→ **Enunciado del ejercicio**: Reescribe como una lista breve el párrafo del texto del documento que comienza con «Poco antes de comenzar», conservando sus datos principales.

Poco antes de comenzar
su vida pública, Dios se había dirigido a ella para decirle: “Sé viril y enfréntate valientemente con
todas las cosas que de aquí en adelante mi Providencia te presentará.”
Dicho apercibimiento la marcó de manera categórica. Ella comprendía, sin duda,
lo ciclópeo de la tarea que Dios le encomendaba. El mundo estaba gravemente
enfermo; la Iglesia, herida en sus miembros más relevantes. ¿Qué hacer para encontrar el remedio?,
le preguntó a Dios, “ya que mi alma está
dispuesta a tomarlo virilmente”. Así procuraría durante toda su vida
caminar esforzadamente por el camino del Verbo, aguantando lo que fuere,
oprobios y ultrajes.
Dios le había pedido que fuese viril, y ella
quiso que dicha virilidad se contagiase a los demás. Tanto en sus cartas como
en el Diálogo se encuentra a cada
paso una exhortación a obrar “virilmente”,
sea que se dirija a pecadores, sea que le escriba al mismo Papa. Así a un adúltero le amonesta: “¡Ay! ¡Ay!
Seamos hombres; ahoguemos en nosotros el placer femenino (il piacere femminile)

(Entradas de texto y de ubicación de elementos)
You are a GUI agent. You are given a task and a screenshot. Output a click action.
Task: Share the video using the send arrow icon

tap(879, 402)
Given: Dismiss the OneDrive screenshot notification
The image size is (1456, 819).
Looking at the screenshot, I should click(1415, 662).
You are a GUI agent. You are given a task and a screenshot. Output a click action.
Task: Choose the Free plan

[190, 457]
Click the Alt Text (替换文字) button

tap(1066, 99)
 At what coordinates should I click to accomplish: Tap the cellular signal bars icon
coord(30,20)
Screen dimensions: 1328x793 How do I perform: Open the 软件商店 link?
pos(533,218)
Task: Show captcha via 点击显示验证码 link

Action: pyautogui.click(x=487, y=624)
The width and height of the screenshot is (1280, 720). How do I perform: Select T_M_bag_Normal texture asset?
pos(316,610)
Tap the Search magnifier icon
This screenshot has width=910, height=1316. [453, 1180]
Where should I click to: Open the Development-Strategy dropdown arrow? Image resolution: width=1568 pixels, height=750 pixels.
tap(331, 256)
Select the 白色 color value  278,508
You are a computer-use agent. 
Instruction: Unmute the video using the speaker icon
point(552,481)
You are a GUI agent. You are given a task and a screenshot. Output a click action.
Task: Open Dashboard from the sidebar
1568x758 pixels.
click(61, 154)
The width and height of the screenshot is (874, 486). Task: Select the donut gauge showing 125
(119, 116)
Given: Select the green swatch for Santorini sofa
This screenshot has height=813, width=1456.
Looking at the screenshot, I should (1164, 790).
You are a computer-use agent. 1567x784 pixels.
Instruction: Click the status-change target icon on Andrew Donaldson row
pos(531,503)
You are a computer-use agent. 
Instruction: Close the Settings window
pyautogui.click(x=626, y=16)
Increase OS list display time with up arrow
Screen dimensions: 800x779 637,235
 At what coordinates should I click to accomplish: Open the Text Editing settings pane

→ **Solución del problema**:
- Poco antes de comenzar su vida pública, Dios le pidió que fuera viril y afrontara con valentía todo lo que su Providencia le presentaría.
- Esa advertencia la marcó de manera categórica, y ella comprendió lo ciclópeo de la tarea encomendada.
- El mundo estaba gravemente enfermo y la Iglesia, herida en sus miembros más relevantes.
- Preguntó a Dios qué hacer para encontrar el remedio, pues su alma estaba dispuesta a tomarlo virilmente.
- Durante toda su vida procuraría caminar esforzadamente por el camino del Verbo y soportar lo que viniera, incluidos oprobios y ultrajes.